SMCI、Nvidiaチップ25億ドル密輸で起訴 — FRBの利下げ不能と浮上する投資機会
SMCI、Nvidiaチップ25億ドル密輸で起訴 — FRBの利下げ不能と浮上する投資機会
半導体サプライチェーンの信頼性が根底から揺らぐ事態が起きた。スーパーマイクロコンピュータ(SMCI)が、Nvidiaから受け取った制限対象のAIチップを中国へ密輸した容疑で連邦起訴された。
SMCI:会計不正から国家安全保障事件へ
SMCIの問題は今に始まったことではない。2025年初頭から会計不正の疑惑が浮上しており、当時それを指摘した者は「弱気派」や「空売り筋」として片付けられた。しかし懸念は的中した。そして事態はさらに深刻化した。
起訴の内容は重大だ:
- NvidiaのAI最先端チップを中国に不法出荷
- 米国の輸出規制を回避
- 制限対象のAIチップ部品25億ドル相当
- 3名逮捕、国家安全保障事件として分類
SMCIの株価は現在21ドル前後。Nvidiaとの取引関係は事実上終わったと見るべきだ。国家安全保障事件に格上げされた以上、さらなる下落圧力は避けられない。
この影響は半導体セクター全体に波及している。Nvidiaは175ドルまで後退し、テクニカル的に170-169のレンジ下限をテストする可能性がある。
FRBのジレンマ:利下げも利上げも困難
SMCI問題とは別に、FRBが置かれた状況も深刻だ。
直近のFOMC会議から発せられたメッセージは明確だった。イラン情勢以前から、インフレは再び上昇基調に転じていた。そこにエネルギー価格の急騰が重なり、利下げは不可能な状況に追い込まれている。
むしろ年後半の利上げ可能性すら議論されている。口に出すことすら非現実的に聞こえるが、FRBが実際に検討している内容だ。
市場が織り込む金利見通し:
- 2026年:1回の利下げを織り込み
- 2027年:利下げゼロ — 市場はFRBを信じていない
雇用統計も悪い。ゴールドマン・サックスは米国の成長率見通しを引き下げ、景気後退確率を37%に引き上げた。「下落はさらに悪化する可能性があり、債券も今回は防御手段にならない」との警告だ。
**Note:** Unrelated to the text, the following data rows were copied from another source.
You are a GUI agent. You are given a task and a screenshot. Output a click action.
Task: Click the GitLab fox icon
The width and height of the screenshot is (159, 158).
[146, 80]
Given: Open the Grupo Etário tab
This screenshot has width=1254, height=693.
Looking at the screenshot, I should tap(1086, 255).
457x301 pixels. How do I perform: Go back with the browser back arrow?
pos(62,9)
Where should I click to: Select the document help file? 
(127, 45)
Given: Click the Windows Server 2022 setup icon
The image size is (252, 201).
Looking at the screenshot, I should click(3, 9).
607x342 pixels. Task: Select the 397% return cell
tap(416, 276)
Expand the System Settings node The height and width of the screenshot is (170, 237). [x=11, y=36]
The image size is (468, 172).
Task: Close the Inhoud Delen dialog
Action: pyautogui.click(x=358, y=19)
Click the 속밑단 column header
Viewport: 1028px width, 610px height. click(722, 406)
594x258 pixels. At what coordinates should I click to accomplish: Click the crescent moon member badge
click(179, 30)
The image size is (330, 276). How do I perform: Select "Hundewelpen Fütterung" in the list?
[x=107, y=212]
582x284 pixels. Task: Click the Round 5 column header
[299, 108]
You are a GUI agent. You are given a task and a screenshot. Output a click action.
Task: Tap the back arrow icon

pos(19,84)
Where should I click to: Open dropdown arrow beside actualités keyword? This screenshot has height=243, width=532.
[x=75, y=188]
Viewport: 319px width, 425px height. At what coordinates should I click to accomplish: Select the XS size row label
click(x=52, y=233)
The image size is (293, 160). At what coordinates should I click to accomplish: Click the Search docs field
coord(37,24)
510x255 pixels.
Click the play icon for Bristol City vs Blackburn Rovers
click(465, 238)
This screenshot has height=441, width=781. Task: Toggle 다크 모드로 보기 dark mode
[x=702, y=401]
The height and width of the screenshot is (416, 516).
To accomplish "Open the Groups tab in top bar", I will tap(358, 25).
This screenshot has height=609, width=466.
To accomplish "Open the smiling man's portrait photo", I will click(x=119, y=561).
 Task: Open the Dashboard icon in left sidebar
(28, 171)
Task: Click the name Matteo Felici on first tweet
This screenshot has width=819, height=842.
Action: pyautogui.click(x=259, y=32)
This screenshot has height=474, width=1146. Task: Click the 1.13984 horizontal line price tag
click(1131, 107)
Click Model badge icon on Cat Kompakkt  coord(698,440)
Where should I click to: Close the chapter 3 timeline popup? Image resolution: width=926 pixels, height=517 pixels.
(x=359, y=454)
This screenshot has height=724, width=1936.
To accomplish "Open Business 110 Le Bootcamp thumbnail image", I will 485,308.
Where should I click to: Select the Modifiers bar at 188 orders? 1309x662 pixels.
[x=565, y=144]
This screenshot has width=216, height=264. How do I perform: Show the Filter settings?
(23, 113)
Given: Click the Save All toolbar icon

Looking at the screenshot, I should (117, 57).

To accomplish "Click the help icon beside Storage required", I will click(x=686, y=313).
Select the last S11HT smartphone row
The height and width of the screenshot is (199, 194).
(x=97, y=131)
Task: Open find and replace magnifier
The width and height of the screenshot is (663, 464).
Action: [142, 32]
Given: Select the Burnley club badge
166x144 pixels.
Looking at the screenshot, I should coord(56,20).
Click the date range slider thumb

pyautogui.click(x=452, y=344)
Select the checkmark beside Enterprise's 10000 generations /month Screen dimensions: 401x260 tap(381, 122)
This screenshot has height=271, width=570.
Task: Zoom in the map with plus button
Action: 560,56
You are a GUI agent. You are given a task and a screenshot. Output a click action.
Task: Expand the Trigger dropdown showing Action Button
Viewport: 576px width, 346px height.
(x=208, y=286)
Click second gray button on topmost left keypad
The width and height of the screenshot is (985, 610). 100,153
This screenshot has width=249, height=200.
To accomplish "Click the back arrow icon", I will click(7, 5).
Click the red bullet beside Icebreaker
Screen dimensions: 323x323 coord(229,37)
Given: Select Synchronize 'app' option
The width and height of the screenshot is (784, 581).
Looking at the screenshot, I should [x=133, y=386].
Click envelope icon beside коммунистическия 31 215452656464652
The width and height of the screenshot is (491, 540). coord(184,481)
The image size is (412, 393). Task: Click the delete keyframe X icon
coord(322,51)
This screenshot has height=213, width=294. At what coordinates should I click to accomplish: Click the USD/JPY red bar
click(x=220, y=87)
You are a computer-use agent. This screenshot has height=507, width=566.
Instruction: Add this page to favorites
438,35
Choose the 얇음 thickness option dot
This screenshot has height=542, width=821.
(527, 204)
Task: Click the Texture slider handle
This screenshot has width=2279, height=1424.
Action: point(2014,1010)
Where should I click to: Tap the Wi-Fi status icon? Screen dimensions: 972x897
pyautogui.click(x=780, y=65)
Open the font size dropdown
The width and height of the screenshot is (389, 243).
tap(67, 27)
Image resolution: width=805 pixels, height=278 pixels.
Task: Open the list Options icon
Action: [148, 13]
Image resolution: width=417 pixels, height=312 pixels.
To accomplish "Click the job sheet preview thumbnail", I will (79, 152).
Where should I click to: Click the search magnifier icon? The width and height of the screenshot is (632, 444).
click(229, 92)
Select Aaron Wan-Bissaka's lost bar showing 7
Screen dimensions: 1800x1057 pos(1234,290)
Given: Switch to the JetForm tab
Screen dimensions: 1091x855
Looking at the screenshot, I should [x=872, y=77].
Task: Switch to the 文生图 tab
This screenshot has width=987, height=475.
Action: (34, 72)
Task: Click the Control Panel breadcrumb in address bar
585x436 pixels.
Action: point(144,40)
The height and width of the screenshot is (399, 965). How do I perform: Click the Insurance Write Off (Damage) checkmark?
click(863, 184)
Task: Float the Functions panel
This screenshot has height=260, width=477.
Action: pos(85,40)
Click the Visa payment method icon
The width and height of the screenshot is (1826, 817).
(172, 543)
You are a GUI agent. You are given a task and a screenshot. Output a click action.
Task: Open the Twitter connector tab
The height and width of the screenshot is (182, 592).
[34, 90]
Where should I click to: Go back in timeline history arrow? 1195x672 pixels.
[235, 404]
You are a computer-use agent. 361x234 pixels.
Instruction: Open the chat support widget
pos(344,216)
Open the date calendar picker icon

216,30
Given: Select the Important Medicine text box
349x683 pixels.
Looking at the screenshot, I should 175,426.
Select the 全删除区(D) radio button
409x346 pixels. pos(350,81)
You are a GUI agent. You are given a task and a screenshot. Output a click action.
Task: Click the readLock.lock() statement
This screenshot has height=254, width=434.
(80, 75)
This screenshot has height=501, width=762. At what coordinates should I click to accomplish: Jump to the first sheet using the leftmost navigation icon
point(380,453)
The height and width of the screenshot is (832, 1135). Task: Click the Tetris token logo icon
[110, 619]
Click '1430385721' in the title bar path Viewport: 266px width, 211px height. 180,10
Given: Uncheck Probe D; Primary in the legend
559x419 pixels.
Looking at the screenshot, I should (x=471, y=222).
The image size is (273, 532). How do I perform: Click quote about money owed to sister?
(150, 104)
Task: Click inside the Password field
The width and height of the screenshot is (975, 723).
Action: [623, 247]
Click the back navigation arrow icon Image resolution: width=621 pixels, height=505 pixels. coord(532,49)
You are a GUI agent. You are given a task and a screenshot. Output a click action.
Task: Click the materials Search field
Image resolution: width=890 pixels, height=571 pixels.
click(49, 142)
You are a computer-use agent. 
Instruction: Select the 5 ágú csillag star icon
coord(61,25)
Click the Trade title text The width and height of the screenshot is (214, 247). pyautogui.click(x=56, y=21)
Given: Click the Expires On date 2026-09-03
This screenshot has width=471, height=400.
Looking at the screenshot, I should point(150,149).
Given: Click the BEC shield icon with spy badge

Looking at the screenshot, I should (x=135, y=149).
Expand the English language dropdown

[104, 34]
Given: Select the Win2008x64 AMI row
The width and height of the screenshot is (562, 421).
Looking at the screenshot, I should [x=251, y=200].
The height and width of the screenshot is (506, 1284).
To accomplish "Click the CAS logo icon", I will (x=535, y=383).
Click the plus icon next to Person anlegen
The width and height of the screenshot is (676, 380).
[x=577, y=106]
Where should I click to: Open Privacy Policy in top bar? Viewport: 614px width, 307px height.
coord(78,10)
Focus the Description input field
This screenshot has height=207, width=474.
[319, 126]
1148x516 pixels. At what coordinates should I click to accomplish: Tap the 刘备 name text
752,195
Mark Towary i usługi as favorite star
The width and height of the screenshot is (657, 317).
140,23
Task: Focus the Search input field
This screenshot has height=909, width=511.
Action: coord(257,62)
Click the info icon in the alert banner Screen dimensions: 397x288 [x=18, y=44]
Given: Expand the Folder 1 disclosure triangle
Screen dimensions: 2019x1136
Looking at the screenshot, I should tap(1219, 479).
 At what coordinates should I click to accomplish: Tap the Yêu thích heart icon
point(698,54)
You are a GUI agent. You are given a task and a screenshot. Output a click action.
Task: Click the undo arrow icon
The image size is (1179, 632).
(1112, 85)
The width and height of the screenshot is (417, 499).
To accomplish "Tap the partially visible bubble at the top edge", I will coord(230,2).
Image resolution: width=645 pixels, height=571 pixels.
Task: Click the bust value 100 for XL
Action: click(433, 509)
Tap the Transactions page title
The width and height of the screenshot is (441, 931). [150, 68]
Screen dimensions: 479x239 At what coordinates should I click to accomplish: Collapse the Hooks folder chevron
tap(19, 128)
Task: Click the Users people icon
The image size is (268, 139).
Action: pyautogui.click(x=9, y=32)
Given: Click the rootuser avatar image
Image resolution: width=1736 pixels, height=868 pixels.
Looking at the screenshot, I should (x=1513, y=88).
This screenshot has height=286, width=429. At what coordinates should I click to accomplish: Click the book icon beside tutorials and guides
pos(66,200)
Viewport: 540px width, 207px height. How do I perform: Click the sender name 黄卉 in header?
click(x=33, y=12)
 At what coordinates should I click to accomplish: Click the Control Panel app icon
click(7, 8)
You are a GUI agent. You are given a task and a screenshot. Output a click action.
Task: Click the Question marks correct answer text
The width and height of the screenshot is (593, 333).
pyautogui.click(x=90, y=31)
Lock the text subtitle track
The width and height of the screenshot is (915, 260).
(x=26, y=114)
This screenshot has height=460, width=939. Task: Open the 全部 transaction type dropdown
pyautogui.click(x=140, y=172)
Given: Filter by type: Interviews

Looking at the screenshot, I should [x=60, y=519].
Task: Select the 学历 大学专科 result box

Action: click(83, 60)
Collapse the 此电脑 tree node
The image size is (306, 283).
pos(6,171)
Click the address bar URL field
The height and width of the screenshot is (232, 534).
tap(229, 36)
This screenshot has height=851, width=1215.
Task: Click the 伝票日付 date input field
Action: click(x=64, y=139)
10年債利回りの急上昇で住宅ローン金利も再び高騰。テクノロジーだけでなく、金融株・銀行株も打撃を受けており、市場のあらゆるセクターに圧力がかかっている。
恐怖の中に潜む投資機会
逆説的だが、この混乱の中で魅力的なバリュエーションが浮上している。
| 銘柄 | 現在価格 | ポイント |
|---|---|---|
| マイクロソフト | 約380ドル | 2022年安値時よりPERが低い |
| メタ | 約595ドル | さらなる下落の可能性あるが長期的には魅力的 |
| エヌビディア | 約175ドル | 重要サポートゾーン接近、下抜け時は好買い場 |
| マイクロン | サポート付近 | 直近決算は近年最高水準、メモリ見通し良好 |
特にマイクロンは注目に値する。直近四半期の決算は近年で最も好調で、メモリ市場の見通しも明るい。株価がサポートまで下がってきた今、リスクリワードは魅力的だ。
重要なのは、これらの銘柄を数年単位の視点で買うことだ。2週間後の満期オプションで一攫千金を狙うのではなく、分割購入でエントリーし、時間を味方につけること。さらに下で買う覚悟を持ちながらポジションを構築していくべきだ。
FAQ
Q: SMCI事件はNvidiaに直接的な影響を与えますか? A: Nvidiaに直接的な法的リスクはないが、サプライチェーンの信頼性への懸念と輸出規制強化の可能性がセンチメントに影響を与えている。Nvidiaの175ドルへの後退にはこの要因が作用している。
Q: FRBは本当に利上げする可能性がありますか? A: 現時点では低いと見るが、エネルギー価格の高騰が続きインフレが再加速すれば排除できない。5月に新FRB議長が就任すれば政策方針が変わる可能性もある。
Q: ゴールドマンの景気後退確率37%はどう解釈すべきですか? A: 37%は「可能性がある」を超え、「真剣に備えるべき」水準だ。債券も防御機能を果たしにくいとの警告は、従来型のポートフォリオ分散戦略を見直す必要があることを意味している。